AUA and ASTRO Issue Joint Guidelines for Postsurgery Radiotherapy

Nick Mulcahy

May 10, 2013

For the first time ever, the 2 medical organizations most responsible for the treatment of prostate cancer in the United States have issued a joint guideline.

The American Society for Radiation Oncology (ASTRO) and the American Urological Association (AUA) announced the publication of a guideline on radiation therapy after prostatectomy (both adjuvant and salvage) at the AUA 2013 Annual Scientific Meeting held in San Diego, California.

"The purpose of this guideline is to provide a clinical framework for the use of radiotherapy after prostatectomy in patients with and without evidence of prostate cancer recurrence," write the guideline authors, led by ASTRO's Richard K. Valicenti, MD, from the University of California Davis Comprehensive Cancer Center in Sacramento, and the AUA's Ian M. Thompson, MD, from the Cancer Therapy and Research Center at the University of Texas Health Science Center at San Antonio.

"We hope the guidelines will facilitate discussion between physicians and patients about the use of radiation therapy," Dr. Valicenti told Medscape Medical News in an interview. He said that the discussion should include the benefits, adverse events, and quality of life associated with the treatment.

The data-dense document considered 324 research articles and is the fruit of the Radiotherapy After Prostatectomy Panel, a collaboration that was created in 2011 by the 2 groups. Only studies in which prostate-specific antigen (PSA) data were provided for at least 75% of patients were included in the guideline.

The recommended strategies and approaches are derived from evidence-based and consensus-based processes in the reviewed articles. "This document constitutes a clinical strategy and is not intended to be interpreted rigidly," write the guideline authors.

The literature that undergirds the guideline has a "major limitation" — the "lack of a large number of randomized controlled trials to guide decision-making in patients with and without evidence of recurrence," they note.

There was a similar data problem regarding the appropriate use of androgen-deprivation therapies (ADT), so the guidelines include no instructions about ADT.
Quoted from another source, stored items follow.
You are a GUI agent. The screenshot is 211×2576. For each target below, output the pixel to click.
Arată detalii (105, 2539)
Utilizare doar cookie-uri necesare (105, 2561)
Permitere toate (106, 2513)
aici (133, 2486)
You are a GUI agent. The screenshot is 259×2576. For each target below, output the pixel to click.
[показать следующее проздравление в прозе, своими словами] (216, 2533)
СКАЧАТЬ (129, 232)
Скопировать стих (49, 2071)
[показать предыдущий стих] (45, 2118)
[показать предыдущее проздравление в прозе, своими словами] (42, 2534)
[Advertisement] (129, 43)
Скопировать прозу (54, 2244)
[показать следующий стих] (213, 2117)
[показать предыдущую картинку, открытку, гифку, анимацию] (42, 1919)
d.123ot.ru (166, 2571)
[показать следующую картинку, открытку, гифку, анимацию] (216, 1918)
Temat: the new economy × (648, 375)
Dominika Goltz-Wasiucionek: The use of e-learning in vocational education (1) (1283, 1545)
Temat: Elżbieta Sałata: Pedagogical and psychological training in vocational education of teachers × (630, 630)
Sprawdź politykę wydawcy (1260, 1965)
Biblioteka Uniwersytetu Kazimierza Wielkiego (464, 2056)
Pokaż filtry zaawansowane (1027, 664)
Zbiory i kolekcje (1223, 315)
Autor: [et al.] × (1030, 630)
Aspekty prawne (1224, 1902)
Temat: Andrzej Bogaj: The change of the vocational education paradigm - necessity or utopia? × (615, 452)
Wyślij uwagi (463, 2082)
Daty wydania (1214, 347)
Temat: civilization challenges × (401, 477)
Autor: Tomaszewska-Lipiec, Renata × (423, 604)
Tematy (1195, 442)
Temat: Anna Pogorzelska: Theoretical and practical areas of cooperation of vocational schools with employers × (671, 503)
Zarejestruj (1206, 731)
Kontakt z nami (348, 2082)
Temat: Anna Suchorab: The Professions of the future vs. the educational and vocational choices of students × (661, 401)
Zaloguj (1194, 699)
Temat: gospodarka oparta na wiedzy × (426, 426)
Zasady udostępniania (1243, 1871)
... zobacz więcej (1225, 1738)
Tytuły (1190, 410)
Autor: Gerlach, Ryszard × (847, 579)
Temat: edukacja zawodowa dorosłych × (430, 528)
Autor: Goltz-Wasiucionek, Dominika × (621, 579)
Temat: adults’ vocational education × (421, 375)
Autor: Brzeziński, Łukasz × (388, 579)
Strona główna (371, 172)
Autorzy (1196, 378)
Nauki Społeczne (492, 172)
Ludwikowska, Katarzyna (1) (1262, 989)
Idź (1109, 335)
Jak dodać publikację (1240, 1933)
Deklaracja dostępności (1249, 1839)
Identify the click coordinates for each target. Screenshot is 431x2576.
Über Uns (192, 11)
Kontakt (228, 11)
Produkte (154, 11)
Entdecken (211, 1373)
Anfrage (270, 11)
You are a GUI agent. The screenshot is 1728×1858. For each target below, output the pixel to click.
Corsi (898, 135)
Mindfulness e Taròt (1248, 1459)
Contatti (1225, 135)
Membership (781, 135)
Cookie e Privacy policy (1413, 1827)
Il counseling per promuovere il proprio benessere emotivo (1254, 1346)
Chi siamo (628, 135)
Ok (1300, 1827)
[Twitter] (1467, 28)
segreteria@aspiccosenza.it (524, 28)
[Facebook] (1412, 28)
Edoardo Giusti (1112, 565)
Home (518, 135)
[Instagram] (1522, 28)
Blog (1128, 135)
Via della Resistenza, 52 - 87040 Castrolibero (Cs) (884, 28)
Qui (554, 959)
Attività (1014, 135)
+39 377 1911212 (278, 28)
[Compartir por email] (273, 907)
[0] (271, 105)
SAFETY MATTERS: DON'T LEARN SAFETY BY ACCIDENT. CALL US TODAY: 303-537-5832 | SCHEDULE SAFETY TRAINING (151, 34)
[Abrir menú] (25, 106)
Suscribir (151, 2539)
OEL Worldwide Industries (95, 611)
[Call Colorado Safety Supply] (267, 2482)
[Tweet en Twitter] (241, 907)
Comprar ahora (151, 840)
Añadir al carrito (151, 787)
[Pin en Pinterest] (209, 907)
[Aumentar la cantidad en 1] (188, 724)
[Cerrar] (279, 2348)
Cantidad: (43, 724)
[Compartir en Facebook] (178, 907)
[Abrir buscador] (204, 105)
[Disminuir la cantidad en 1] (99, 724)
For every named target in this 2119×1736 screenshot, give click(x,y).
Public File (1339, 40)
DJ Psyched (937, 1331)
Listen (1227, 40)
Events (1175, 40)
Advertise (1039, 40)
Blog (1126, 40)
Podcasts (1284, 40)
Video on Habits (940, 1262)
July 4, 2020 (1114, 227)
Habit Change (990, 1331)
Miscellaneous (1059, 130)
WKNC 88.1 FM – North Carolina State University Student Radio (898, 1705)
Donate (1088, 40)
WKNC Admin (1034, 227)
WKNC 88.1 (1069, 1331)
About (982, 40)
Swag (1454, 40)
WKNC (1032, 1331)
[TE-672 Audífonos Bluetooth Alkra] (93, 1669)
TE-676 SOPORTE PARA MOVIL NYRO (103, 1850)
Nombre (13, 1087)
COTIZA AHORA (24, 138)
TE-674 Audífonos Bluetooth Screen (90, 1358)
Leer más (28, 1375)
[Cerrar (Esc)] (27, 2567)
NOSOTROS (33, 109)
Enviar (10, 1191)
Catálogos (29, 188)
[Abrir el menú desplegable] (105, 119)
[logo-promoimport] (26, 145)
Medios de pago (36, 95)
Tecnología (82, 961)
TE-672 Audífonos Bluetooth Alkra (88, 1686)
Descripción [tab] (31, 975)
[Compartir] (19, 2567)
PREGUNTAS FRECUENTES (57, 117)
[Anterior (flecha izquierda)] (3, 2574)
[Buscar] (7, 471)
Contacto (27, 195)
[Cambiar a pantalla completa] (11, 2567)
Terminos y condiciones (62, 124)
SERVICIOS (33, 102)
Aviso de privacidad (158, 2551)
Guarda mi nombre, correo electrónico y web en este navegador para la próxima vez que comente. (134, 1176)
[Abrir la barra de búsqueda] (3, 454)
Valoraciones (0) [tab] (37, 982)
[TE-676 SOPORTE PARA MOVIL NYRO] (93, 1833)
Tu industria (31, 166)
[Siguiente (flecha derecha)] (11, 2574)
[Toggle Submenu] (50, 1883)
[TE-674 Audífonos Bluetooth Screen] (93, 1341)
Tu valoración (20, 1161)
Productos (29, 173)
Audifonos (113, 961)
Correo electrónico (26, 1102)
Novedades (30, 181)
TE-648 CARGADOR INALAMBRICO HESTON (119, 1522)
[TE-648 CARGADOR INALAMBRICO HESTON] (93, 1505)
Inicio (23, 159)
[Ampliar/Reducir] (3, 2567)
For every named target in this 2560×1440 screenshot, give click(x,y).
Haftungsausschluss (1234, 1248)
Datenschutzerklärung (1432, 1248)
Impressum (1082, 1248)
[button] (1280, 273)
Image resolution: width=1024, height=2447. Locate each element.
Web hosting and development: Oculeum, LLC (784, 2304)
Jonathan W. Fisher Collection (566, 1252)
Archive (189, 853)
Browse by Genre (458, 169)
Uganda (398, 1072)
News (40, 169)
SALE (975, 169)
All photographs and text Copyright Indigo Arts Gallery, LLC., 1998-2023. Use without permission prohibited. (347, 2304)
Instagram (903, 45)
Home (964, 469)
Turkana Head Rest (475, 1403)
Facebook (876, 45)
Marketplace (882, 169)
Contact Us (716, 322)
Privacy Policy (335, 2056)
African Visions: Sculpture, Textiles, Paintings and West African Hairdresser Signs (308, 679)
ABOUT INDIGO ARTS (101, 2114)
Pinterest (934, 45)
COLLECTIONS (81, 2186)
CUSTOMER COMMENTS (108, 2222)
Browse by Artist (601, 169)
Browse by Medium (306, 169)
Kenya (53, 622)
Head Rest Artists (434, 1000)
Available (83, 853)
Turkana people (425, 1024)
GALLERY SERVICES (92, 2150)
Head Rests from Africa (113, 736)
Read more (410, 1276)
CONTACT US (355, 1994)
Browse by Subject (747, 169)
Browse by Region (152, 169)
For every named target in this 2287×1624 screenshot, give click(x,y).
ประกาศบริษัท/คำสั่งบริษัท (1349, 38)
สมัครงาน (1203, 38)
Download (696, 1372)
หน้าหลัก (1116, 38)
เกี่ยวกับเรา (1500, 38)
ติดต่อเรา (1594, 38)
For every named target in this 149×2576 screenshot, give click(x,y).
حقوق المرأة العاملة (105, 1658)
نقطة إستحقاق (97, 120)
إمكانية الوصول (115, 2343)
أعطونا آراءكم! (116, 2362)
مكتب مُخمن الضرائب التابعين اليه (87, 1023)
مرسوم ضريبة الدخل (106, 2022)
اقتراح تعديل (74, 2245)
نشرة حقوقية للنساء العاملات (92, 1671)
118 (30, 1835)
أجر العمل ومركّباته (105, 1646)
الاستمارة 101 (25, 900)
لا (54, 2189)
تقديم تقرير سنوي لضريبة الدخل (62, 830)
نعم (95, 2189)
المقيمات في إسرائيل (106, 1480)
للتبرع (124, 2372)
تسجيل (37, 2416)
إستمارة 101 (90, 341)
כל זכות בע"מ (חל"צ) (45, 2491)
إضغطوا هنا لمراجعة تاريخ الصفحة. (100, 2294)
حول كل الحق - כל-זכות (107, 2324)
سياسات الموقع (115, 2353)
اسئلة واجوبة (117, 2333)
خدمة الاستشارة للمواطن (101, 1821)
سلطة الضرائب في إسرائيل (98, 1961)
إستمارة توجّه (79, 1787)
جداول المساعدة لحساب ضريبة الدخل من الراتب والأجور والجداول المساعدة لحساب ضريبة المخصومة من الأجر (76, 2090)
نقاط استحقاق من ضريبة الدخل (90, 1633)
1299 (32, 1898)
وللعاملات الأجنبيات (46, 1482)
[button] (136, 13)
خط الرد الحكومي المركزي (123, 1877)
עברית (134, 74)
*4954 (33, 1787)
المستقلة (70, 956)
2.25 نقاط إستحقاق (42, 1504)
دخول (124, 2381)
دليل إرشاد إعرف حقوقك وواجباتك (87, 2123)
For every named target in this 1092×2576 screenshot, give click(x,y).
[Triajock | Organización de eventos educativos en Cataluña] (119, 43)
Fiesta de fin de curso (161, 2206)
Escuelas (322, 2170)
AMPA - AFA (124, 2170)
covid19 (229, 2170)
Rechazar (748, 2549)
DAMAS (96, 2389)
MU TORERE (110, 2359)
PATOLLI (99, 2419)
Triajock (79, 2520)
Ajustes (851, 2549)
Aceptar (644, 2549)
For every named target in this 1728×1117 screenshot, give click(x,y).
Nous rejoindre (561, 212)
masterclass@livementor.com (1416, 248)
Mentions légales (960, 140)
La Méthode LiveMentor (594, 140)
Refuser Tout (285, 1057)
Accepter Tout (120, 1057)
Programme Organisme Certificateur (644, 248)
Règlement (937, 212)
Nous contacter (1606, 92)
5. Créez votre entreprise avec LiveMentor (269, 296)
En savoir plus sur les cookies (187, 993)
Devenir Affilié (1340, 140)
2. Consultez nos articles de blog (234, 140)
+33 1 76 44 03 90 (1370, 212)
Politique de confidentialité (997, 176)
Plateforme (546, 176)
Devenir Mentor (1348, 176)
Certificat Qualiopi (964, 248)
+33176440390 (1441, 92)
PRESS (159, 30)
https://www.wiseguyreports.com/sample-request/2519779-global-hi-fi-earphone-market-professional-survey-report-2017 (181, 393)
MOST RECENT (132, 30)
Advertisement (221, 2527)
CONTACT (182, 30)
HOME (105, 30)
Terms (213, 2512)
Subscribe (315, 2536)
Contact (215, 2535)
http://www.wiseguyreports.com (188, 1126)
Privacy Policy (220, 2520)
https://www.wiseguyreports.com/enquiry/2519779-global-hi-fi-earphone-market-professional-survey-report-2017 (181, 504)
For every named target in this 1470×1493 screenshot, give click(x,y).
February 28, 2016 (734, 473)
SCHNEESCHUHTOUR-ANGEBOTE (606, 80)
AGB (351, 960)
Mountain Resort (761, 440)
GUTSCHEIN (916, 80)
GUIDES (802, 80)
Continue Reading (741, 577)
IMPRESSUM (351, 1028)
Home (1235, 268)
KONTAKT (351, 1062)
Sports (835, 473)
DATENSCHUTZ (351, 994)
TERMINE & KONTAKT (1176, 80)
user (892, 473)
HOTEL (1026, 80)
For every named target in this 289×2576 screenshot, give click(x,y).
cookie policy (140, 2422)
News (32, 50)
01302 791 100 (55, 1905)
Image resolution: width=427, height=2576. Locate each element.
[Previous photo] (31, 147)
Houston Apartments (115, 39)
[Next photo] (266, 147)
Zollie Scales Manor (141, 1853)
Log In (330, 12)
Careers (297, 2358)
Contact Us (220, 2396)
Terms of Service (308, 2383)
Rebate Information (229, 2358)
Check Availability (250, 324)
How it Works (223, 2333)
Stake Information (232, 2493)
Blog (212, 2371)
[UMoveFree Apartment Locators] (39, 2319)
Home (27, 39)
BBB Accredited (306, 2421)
The lack of top-flight data means that the guideline has only 1 statement with an evidence strength of grade A (high quality, high certainty). In short, the guideline's statements are based mostly on less stellar quality/certainty data or on expert opinion.

The guideline document offers 9 major statements, which fall into different categories — clinical principles (wide agreement by urologists), recommendations (grade C; low-quality and certainty evidence), standards (grade A or B; high/moderate-quality and certainty evidence), and options (nondirectives).

Nine Guideline Statements

1 Inform patients undergoing radical prostatectomy for localized prostate cancer of the potential for adverse pathologic findings that portend a higher risk for cancer recurrence (clinical principle).
2 Inform patients with adverse pathologic findings (including seminal vesicle invasion, positive surgical margins, and extraprostatic extension) that adjuvant radiation therapy reduces the risk for biochemical (PSA) recurrence, local recurrence, and clinical progression of cancer, compared with radical prostatectomy alone (clinical principle).
3 Offer adjuvant radiation therapy to patients with adverse pathologic findings at the time of prostatectomy because of the above-stated benefits (standard; evidence strength, grade A).
4 Inform patients that PSA recurrence after surgery is associated with a higher risk for the development of metastatic prostate cancer or death from the disease (clinical principle).
5 Define biochemical recurrence as a detectable or rising PSA value after surgery that is at least 0.2 ng/mL, with a second confirmatory level that is at least 0.2 ng/mL (recommendation; evidence strength, grade C).
6 Consider a restaging evaluation in the patient with a PSA recurrence (option; evidence strength, grade C).
7 Offer salvage radiation therapy to patients with PSA or local recurrence after radical prostatectomy in whom there is no evidence of distant metastatic disease (recommendation; evidence strength, grade C).
8 Inform patients that the effectiveness of radiation therapy for PSA recurrence is greatest when given at lower levels of PSA (clinical principle).
9 Inform patients of the possible short-term and long-term urinary, bowel, and sexual adverse effects of radiation therapy, as well as the potential benefits of controlling disease recurrence (clinical principle).


"This guideline provides a very practical approach for the clinician to help guide in patient decision-making that will result in the very best patient outcomes." Dr. Thompson said in a press statement.

The new guideline will be published in the August 1 print issue of the International Journal of Radiation Oncology * Biology * Physics, the official scientific journal of ASTRO, and in the August print issue of The Journal of Urology, the official journal of the AUA.